» **Data excerpts**
-.-.-
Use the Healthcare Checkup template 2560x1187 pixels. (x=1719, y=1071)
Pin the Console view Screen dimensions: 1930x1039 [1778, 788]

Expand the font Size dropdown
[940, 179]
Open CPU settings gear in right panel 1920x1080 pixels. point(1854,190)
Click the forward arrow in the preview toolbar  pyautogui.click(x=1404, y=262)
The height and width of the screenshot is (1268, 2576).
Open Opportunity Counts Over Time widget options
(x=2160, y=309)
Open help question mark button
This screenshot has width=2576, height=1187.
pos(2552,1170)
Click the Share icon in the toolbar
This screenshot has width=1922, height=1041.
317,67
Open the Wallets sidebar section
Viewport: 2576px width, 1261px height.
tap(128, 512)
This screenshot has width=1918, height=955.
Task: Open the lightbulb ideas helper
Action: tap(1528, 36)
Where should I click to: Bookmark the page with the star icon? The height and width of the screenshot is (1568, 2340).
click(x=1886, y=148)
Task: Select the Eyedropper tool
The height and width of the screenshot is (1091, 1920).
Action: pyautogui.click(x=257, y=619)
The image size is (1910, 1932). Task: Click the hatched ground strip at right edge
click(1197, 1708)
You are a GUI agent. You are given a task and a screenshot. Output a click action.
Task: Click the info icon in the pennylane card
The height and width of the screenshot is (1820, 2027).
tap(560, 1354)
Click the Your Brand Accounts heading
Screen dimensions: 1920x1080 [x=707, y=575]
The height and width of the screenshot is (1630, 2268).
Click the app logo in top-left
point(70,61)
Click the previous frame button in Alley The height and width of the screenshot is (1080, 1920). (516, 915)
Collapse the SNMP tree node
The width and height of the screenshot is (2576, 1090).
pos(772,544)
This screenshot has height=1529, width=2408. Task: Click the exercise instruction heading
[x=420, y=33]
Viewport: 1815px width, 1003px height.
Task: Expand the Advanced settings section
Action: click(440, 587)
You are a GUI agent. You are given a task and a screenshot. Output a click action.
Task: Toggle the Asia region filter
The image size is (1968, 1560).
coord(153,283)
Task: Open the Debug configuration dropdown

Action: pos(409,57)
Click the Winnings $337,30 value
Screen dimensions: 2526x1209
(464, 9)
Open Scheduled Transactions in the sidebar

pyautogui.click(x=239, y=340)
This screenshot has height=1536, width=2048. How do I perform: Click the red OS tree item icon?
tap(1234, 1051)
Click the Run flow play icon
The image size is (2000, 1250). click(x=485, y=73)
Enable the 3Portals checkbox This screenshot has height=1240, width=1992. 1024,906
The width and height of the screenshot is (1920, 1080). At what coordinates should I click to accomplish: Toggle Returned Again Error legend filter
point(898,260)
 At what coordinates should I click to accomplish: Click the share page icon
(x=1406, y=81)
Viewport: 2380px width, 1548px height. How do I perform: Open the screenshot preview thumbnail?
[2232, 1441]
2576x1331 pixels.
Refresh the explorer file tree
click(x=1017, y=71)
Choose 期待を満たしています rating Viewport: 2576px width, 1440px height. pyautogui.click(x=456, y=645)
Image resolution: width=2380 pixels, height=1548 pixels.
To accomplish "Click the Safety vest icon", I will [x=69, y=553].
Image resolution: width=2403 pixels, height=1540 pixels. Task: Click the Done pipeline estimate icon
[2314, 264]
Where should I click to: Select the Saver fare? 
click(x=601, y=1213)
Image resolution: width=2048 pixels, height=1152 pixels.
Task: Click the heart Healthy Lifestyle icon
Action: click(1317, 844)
-.-.-
What you return must match the data above character for character.

» **Exercise solution**
Use the Healthcare Checkup template 2560x1187 pixels. (x=1719, y=1071)
Pin the Console view Screen dimensions: 1930x1039 [1778, 788]

Expand the font Size dropdown
[940, 179]
Open CPU settings gear in right panel 1920x1080 pixels. point(1854,190)
Click the forward arrow in the preview toolbar  pyautogui.click(x=1404, y=262)
The height and width of the screenshot is (1268, 2576).
Open Opportunity Counts Over Time widget options
(x=2160, y=309)
Open help question mark button
This screenshot has width=2576, height=1187.
pos(2552,1170)
Click the Share icon in the toolbar
This screenshot has width=1922, height=1041.
317,67
Open the Wallets sidebar section
Viewport: 2576px width, 1261px height.
tap(128, 512)
This screenshot has width=1918, height=955.
Task: Open the lightbulb ideas helper
Action: tap(1528, 36)
Where should I click to: Bookmark the page with the star icon? The height and width of the screenshot is (1568, 2340).
click(x=1886, y=148)
Task: Select the Eyedropper tool
The height and width of the screenshot is (1091, 1920).
Action: pyautogui.click(x=257, y=619)
The image size is (1910, 1932). Task: Click the hatched ground strip at right edge
click(1197, 1708)
You are a GUI agent. You are given a task and a screenshot. Output a click action.
Task: Click the info icon in the pennylane card
The height and width of the screenshot is (1820, 2027).
tap(560, 1354)
Click the Your Brand Accounts heading
Screen dimensions: 1920x1080 [x=707, y=575]
The height and width of the screenshot is (1630, 2268).
Click the app logo in top-left
point(70,61)
Click the previous frame button in Alley The height and width of the screenshot is (1080, 1920). (516, 915)
Collapse the SNMP tree node
The width and height of the screenshot is (2576, 1090).
pos(772,544)
This screenshot has height=1529, width=2408. Task: Click the exercise instruction heading
[x=420, y=33]
Viewport: 1815px width, 1003px height.
Task: Expand the Advanced settings section
Action: click(440, 587)
You are a GUI agent. You are given a task and a screenshot. Output a click action.
Task: Toggle the Asia region filter
The image size is (1968, 1560).
coord(153,283)
Task: Open the Debug configuration dropdown

Action: pos(409,57)
Click the Winnings $337,30 value
Screen dimensions: 2526x1209
(464, 9)
Open Scheduled Transactions in the sidebar

pyautogui.click(x=239, y=340)
This screenshot has height=1536, width=2048. How do I perform: Click the red OS tree item icon?
tap(1234, 1051)
Click the Run flow play icon
The image size is (2000, 1250). click(x=485, y=73)
Enable the 3Portals checkbox This screenshot has height=1240, width=1992. 1024,906
The width and height of the screenshot is (1920, 1080). At what coordinates should I click to accomplish: Toggle Returned Again Error legend filter
point(898,260)
 At what coordinates should I click to accomplish: Click the share page icon
(x=1406, y=81)
Viewport: 2380px width, 1548px height. How do I perform: Open the screenshot preview thumbnail?
[2232, 1441]
2576x1331 pixels.
Refresh the explorer file tree
click(x=1017, y=71)
Choose 期待を満たしています rating Viewport: 2576px width, 1440px height. pyautogui.click(x=456, y=645)
Image resolution: width=2380 pixels, height=1548 pixels.
To accomplish "Click the Safety vest icon", I will [x=69, y=553].
Image resolution: width=2403 pixels, height=1540 pixels. Task: Click the Done pipeline estimate icon
[2314, 264]
Where should I click to: Select the Saver fare? 
click(x=601, y=1213)
Image resolution: width=2048 pixels, height=1152 pixels.
Task: Click the heart Healthy Lifestyle icon
Action: click(1317, 844)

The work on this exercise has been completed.